To generate a random binary search tree with $n$ nodes, we simply generate $n$ random numbers and insert them one-by-one into the tree. Here are three random binary search trees with 140 internal nodes each:

rbst

These trees certainly look like they’re from a different “species” than the random binary trees we saw earlier. Even though they have twice as many leaves, they’re quite a lot shorter than the trees generated by Rémy’s algorithm. This is because the average height of a binary search tree with $n$ nodes is proportional to $\log n$ rather than $\sqrt n$. (This is good news for our search algorithms, since $\log n$ is much smaller than $\sqrt n$ when $n$ is large.)

Weyl trees

Any sequence of $n$ numbers defines a binary search tree with $n$ internal nodes (just insert the numbers in order into the tree). We can make interesting looking trees out of Weyl sequences, which are not random but have very nice equidistribution properties. For a real number $\theta$, we let $\{\theta\}$ denote the fractional part of $\theta$, i.e. the part after the floating point. As examples, $\{3\} = 0$, $\{2.75\} = 0.75$, and $\{\pi\} = 0.14159\ldots$. A well-known theorem states that if $\theta$ is irrational, then the sequence $\{\theta\}, \{2\theta\}, \{3\theta\},\ldots$ is uniformly distributed in the interval $(0,1)$. This infinite sequence is called the Weyl sequence of $\theta$.

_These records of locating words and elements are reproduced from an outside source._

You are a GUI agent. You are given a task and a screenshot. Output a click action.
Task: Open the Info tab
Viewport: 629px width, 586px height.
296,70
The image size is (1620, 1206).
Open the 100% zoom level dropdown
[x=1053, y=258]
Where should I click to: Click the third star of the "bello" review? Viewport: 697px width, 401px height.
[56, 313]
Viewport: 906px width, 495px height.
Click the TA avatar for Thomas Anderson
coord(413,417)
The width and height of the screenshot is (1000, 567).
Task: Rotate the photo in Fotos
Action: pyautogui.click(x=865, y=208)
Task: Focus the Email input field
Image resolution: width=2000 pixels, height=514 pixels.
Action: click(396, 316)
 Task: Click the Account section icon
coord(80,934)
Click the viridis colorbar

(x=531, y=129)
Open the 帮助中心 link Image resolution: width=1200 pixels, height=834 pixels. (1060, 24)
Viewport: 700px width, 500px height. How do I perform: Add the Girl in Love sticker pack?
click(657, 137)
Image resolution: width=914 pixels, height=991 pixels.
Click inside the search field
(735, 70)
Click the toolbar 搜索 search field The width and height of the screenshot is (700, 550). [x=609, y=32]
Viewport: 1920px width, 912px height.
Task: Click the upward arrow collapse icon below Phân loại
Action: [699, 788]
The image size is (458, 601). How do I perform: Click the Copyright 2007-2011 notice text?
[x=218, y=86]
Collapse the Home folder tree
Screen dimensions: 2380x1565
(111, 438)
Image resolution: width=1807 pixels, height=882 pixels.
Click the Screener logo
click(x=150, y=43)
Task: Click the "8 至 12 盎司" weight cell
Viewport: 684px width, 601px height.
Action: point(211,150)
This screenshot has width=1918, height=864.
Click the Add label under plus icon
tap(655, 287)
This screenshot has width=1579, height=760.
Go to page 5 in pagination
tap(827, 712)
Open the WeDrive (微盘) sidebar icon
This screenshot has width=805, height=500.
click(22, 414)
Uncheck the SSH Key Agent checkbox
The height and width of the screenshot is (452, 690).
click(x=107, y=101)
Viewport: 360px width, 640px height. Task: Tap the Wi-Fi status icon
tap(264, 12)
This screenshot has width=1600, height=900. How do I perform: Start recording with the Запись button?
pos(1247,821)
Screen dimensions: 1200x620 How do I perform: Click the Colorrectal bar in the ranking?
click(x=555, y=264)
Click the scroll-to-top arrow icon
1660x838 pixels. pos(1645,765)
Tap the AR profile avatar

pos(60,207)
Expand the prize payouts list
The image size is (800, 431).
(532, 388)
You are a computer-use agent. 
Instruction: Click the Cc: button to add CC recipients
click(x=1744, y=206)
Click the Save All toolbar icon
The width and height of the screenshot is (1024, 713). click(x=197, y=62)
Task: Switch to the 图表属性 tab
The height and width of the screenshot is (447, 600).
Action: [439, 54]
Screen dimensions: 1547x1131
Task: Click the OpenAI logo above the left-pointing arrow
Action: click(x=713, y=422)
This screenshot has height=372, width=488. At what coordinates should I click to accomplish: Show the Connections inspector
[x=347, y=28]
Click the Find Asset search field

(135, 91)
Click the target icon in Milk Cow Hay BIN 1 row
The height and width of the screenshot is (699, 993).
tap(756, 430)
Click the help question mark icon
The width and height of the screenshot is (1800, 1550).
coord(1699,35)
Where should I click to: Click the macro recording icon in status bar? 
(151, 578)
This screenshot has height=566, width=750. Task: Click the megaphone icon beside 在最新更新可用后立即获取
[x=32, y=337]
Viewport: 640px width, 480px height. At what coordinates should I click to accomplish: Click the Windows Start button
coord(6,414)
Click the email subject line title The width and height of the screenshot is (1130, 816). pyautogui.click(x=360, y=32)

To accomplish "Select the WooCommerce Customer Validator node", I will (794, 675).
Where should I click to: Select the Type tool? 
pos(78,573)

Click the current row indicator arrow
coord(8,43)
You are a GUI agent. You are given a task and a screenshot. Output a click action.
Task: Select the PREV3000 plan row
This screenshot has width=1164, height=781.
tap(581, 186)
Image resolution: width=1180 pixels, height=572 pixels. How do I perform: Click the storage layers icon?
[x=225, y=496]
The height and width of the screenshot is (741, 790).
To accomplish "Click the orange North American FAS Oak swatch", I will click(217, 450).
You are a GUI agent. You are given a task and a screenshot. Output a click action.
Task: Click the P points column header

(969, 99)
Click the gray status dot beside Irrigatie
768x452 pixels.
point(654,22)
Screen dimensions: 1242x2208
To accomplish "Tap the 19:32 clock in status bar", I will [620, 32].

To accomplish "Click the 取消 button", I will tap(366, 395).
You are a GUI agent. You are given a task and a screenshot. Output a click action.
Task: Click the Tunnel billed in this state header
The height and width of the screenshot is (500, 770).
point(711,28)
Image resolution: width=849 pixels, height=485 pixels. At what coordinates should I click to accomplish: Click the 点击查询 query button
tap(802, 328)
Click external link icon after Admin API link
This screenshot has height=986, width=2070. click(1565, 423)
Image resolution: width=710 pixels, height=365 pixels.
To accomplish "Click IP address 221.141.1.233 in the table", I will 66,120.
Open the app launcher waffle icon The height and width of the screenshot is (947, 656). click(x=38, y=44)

For any irrational number $\theta$, we can make an $n$-node binary search tree by inserting the first $n$ numbers of $\theta$’s Weyl sequence into the binary search tree. Here is the Weyl tree for $e$:

e-tree

And here is the one for $\sqrt{5}$:

root-five

These trees have a little more regularity than completely random binary search trees, but the fact that the numbers are equidistributed means they still look somewhat natural. The Weyl trees of some irrational numbers turn out a bit ugly, because if $\theta$ is “too close” to a rational number, then floating-point error will eventually cause a cycle to occur, which theoretically should not happen when $\theta$ is irrational. I have compiled a PDF of some nice-looking Weyl trees here.

Links and references

The links I put inline to various papers and Wikipedia articles are a good place to start if you’re interested in drawing your own trees. Also, Luc Devroye has a page in which he describes a few ways of both generating and drawing random trees. His paper with Paul Kruszewski describes a tree-drawing method that uses subtree sizes rather than the Horton-Strahler number.

A postscript on PostScript. Apart from the river diagram that came from Wikipedia, all the figures were hand-coded in PostScript. The code for generating trees can be found in this GitHub repository.